Investors continue to flock to UCITS III-compliant hedge funds, according to a new report.
Research firm Strategic Insight said that UCITS hedge funds have attracted almost US$200 billion—about one-tenth of the roughly US$2 trillion managed by hedge funds worldwide. And the 1,000 UCITS funds aren’t only taking in money from Europe, but from Asia, Latin America and the U.S.
“The search for better performance and diversification is encouraging innovation in the fund industry, and leading to alternative products that were unimaginable in a retail context just a decade ago,” Jag Alexeyev, Strategic Insight’s head of global research, said.
The biggest beneficiaries of those inflows, however, are not hedge fund firms—many of which have rushed UCITS products to the market in recent months. Instead, traditional asset managers have stolen a march in the alternative UCITS arena.
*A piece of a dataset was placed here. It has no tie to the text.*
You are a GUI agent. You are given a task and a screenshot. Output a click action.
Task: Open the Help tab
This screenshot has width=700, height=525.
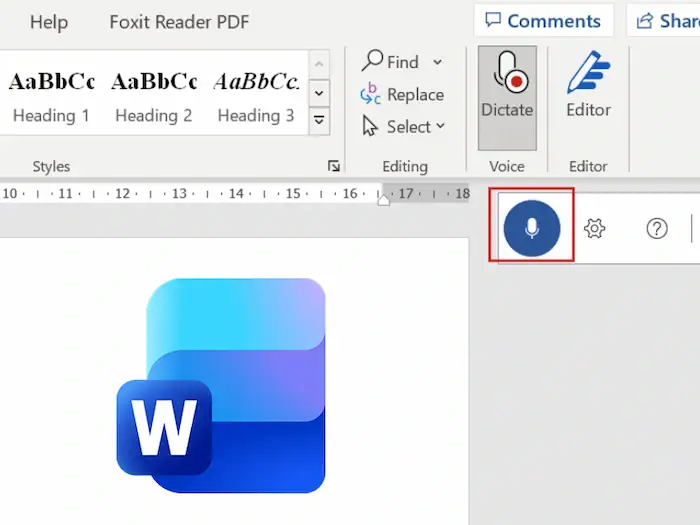(49, 22)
“Most of the bigger products are managed by well-known fund companies with a long-only tradition, and only a few represent offerings by alternative fund managers,” Alexeyev said.
Indeed, Strategic Insight estimates that hedge fund firms manage less than US$50 billion of the US$200 billion attracted by UCITS hedge funds. Most of the UCITS funds launched by well-known hedge fund firms have failed to attract even US$100 million, the firm said.